(Saved entries)
- - - - - - -

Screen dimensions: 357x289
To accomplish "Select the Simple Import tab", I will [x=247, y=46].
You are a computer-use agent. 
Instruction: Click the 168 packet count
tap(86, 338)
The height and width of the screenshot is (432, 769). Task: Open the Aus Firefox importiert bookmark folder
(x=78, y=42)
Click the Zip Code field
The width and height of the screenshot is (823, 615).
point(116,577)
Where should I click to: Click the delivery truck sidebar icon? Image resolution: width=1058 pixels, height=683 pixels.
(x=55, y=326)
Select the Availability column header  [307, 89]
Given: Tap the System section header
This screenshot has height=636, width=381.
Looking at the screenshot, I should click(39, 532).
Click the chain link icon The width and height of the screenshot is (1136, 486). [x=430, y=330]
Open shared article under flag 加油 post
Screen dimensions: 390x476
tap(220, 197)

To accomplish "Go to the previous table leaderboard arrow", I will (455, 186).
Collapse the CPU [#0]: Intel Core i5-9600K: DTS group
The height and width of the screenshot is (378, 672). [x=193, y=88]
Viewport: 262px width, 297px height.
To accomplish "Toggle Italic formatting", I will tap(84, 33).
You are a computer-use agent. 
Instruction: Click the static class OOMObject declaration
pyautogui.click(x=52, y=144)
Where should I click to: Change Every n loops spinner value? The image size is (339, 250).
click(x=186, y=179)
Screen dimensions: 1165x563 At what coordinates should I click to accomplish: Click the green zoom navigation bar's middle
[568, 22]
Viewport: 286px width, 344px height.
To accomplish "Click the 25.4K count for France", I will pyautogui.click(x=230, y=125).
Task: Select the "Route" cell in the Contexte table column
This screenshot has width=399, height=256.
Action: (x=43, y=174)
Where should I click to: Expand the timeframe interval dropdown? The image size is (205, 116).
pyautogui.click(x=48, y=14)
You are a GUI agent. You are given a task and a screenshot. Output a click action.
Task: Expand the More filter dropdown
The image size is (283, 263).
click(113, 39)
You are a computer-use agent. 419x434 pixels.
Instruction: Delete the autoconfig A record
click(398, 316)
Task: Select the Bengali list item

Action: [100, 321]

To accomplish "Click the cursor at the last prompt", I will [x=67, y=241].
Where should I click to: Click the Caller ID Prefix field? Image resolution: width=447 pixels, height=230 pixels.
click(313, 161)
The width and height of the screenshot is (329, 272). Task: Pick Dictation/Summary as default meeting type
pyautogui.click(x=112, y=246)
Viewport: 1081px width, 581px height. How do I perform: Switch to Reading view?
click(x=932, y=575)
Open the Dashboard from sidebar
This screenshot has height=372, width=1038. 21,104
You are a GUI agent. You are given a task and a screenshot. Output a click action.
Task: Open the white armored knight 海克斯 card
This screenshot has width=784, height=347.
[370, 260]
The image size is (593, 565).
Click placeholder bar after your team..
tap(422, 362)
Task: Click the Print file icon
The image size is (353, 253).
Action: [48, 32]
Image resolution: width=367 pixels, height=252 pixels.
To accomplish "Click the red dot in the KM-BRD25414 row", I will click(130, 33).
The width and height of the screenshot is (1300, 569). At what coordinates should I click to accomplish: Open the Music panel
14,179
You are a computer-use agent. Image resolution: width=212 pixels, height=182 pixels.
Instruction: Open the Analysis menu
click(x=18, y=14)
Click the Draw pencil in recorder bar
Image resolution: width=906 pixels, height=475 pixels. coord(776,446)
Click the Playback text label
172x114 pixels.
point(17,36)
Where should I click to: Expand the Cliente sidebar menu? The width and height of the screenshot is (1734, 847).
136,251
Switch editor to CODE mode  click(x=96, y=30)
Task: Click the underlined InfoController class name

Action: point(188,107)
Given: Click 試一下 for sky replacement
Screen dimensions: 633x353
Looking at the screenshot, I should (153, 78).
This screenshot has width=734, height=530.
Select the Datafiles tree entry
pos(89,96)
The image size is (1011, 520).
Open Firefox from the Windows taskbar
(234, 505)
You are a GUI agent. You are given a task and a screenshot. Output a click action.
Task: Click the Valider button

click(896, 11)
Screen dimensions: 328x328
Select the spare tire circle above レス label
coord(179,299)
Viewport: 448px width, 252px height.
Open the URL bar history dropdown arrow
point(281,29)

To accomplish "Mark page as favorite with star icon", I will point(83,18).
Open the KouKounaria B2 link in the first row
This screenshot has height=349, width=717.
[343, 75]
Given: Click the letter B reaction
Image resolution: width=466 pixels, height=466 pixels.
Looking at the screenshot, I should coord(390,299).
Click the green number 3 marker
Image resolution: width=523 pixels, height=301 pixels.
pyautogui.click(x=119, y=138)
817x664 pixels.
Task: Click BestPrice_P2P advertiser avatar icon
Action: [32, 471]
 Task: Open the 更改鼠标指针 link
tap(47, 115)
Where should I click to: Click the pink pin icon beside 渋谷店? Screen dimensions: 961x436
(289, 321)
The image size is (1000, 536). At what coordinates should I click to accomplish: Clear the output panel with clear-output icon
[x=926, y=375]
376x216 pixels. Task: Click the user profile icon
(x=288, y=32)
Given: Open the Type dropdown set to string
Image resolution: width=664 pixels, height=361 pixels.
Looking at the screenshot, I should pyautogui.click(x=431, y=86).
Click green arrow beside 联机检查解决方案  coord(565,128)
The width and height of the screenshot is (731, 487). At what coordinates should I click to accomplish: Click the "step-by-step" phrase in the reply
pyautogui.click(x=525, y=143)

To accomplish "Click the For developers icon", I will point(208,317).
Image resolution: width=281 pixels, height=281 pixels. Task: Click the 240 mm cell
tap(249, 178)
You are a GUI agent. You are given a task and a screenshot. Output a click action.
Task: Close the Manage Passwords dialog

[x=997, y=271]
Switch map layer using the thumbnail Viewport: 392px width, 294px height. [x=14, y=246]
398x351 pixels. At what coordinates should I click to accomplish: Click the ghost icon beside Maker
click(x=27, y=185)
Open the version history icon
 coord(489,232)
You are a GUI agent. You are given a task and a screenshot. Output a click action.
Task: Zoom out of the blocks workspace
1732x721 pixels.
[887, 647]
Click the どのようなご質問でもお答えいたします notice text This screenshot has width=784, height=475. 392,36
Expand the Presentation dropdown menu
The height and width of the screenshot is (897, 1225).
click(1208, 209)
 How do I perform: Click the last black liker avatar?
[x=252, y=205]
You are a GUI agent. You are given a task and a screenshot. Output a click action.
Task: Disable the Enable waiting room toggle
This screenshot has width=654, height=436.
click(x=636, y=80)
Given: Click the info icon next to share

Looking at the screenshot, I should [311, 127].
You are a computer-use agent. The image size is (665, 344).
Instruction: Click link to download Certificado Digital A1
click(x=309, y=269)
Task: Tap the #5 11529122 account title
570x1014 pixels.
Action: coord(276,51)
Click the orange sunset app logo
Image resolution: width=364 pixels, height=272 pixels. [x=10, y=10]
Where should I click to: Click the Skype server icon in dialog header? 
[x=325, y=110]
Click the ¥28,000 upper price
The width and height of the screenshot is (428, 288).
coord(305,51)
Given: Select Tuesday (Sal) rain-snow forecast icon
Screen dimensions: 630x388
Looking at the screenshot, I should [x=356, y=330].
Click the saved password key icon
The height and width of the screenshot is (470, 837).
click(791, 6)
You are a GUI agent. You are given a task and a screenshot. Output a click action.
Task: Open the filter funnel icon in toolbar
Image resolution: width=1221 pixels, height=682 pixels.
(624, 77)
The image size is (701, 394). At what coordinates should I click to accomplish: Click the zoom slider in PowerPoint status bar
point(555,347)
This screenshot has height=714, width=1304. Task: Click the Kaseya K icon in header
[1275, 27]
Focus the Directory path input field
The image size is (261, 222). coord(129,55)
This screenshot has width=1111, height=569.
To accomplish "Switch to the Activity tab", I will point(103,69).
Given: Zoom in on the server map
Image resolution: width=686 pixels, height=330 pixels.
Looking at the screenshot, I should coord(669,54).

- - - - - - -

■ **Exercise requirements**
Locate the word "filter" in the entries, and copy every line where it is found.

■ **Solution**
Task: Expand the More filter dropdown
Task: Open the filter funnel icon in toolbar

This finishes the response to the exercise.